Clavodorum Hartman & Fauchald, 1971

Clavodorum Hartman & Fauchald, 1971 View in CoL

Sphaerodoridium Lützen, 1961: 415 (in part); Fauchald 1974: 270; Capa et al. 2014: 15.

Clavodorum Hartman & Fauchald, 1971: 63; Fauchald 1974: 262; Bakken 2002: 198; Capa et al. 2014: 15.

Type species.

Clavodorum atlanticum Hartman & Fauchald, 1971.

Diagnosis.

Body generally short and ellipsoid. Head appendages smooth without spurs or basal papillae. Median antenna shorter, equal, or longer than lateral antennae; antenniform papillae absent. Dorsal macrotubercles stalked, without terminal papilla, arranged in up to six longitudinal rows, one transverse row per segment; smaller tubercles, similarly stalked, may form irregular rows on ventrum. Microtubercles (small tubercles with collar and terminal papilla) absent. Stout hooks in the first chaetiger absent. Parapodia with large ventral cirri. All chaetae compound.

Remarks.

The relative length of the median antenna with respect to the lateral ones was the single reported morphological feature separating the traditional Clavodorum (with a median antenna longer than the lateral, or similar in length) and Sphaerodoridium (with a shorter median antenna), the two genera considered to bear stalked dorsal macrotubercles prior to the present study (e.g., Hartman and Fauchald 1971, Fauchald 1974). However, there has been some debate if this character alone was enough to split species in these two genera ( Hartmann-Schröder and Rosenfeldt 1990, Borowski 1994, Capa et al. 2016a).

After analyses of molecular data performed in this study (Fig. 1) species with sessile macrotubercles (e.g., Sphaerodoropsis balticum ) were recovered nested within those with stalked macrotubercles (e.g., Sphaerodoridium minutum and Sphaerodoridium guerritai ), requiring nomenclatural changes. Moreover, species with apparently shorter or longer median antenna are mixed in two different clades.

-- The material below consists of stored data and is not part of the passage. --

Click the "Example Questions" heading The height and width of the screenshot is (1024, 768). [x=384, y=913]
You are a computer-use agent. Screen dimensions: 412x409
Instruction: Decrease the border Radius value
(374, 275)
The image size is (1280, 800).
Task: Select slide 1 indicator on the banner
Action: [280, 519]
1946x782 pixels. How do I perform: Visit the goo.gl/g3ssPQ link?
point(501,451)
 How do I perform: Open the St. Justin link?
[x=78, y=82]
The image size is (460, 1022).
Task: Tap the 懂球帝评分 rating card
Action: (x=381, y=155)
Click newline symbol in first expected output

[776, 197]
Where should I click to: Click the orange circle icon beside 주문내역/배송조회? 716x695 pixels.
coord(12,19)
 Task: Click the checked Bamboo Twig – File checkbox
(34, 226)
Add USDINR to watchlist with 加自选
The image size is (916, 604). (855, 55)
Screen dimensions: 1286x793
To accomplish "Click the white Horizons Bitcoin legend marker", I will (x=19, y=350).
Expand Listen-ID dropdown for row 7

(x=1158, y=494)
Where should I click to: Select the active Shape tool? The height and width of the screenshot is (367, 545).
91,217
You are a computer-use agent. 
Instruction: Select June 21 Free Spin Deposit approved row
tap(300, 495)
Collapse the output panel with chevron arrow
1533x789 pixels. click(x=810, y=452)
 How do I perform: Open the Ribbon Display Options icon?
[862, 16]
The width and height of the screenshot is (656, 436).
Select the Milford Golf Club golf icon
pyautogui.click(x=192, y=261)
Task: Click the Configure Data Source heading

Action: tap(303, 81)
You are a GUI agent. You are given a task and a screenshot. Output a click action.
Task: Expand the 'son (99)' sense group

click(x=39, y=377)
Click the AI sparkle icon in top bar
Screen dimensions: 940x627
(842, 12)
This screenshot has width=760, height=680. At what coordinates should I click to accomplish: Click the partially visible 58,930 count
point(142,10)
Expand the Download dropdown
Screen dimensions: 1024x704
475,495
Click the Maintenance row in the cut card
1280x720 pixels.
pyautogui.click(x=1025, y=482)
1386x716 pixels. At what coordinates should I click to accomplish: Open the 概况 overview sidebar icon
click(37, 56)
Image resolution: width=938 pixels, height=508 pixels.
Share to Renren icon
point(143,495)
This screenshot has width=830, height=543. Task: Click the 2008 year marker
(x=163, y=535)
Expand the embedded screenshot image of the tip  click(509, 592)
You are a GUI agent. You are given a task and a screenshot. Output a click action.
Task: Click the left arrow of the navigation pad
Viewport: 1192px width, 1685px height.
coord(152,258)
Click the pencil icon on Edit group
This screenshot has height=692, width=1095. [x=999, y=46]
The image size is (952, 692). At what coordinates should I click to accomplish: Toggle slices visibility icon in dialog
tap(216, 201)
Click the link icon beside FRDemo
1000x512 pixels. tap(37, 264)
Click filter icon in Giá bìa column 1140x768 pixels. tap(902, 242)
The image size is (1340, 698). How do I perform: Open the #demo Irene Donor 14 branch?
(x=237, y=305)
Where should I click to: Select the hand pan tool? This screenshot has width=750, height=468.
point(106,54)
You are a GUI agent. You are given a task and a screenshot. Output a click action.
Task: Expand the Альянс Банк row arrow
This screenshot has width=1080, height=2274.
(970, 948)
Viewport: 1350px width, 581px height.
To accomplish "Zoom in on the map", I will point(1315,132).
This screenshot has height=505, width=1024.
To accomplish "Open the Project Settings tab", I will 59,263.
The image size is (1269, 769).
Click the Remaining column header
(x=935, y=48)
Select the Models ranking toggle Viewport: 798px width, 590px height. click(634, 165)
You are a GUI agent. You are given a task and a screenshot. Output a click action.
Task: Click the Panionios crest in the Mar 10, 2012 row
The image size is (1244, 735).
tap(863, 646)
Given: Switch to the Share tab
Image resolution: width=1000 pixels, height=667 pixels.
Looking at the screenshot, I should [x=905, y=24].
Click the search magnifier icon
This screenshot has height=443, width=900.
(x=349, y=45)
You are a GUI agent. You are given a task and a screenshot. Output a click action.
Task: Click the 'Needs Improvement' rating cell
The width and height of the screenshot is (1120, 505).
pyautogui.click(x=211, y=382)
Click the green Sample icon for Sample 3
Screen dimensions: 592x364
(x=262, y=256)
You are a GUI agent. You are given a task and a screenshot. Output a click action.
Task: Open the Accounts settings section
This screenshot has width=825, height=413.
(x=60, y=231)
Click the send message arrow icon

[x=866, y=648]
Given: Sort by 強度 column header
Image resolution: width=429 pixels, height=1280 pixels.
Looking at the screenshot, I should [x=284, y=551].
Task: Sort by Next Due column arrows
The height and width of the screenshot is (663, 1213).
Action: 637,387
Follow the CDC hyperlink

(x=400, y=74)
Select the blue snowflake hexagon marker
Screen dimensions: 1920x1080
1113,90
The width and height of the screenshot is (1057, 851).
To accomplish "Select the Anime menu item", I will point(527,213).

There seems to be some synapomorphies, related to the number of longitudinal rows of dorsal macrotubercles (Clade 3 and 4 in Fig. 1), characterizing these two clusters. In one clade, all the species bear up to six longitudinal rows of stalked macrotubercles (including the type species of Clavodorum , Clavodorum atlanticum ), and in the other species bear more than six longitudinal rows of macrotubercles, regardless if they are sessile or stalked (including the type species of Sphaerodoridium , Sphaerodoridium claparedii ). This pattern should be corroborated after including additional taxa in analyses, but it also requires some changes in the traditional classification.

Diagnostic features characterising Clavodorum , as traditionally understood, such as presence of postchaetal lobes ( Fauchald 1974, Bakken 2002) or presence of nephridiopores in all chaetigers except for the first and the last three or four ( Hartman and Fauchald 1971, Bakken 2002), have been omitted from the diagnosis as it has not been verified in some of the specimens examined nor are mentioned in the original description.

The species included in Clavodorum after this study are:

Clavodorum adriaticum Katzmann, 1973

Type locality: Zlarin, Adriatic Sea, 20-60 m.

Clavodorum antarcticum Hartmann-Schröder & Rosenfeldt, 1990

Type locality: Elephant Island, north of Antarctic Peninsula, 262 m.

Clavodorum atlanticum Hartman & Fauchald, 1971

Type locality: northwest of Bermuda in 4700-3800 m.

Clavodorum clavatum Fauchald, 1972

Type locality: Off El Segundo, California, 18-45 m.

Clavodorum fauchaldi Desbruyères, 1980

Type locality: Banc Le Danois, Bay of Biscay, 1913 m.

Clavodorum fusum (Hartman, 1967)

Type locality: Antarctic Peninsula, 128-165 m.

Clavodorum kristiani ( Hartmann-Schröder, 1993), comb. n., nom. n.

Type locality: North Sea, off Scotland, 172 m.

Clavodorum longipes Fauchald, 1974

Type locality: Off Mozambique, 5119 m.

Clavodorum lutzeni (Kudenov, 1987), comb. n.

Type locality: Off Florida, Gulf of Mexico, 37 m.

Clavodorum mexicanum Kudenov, 1987

Type locality: Off Florida, Gulf of Mexico, 48 m.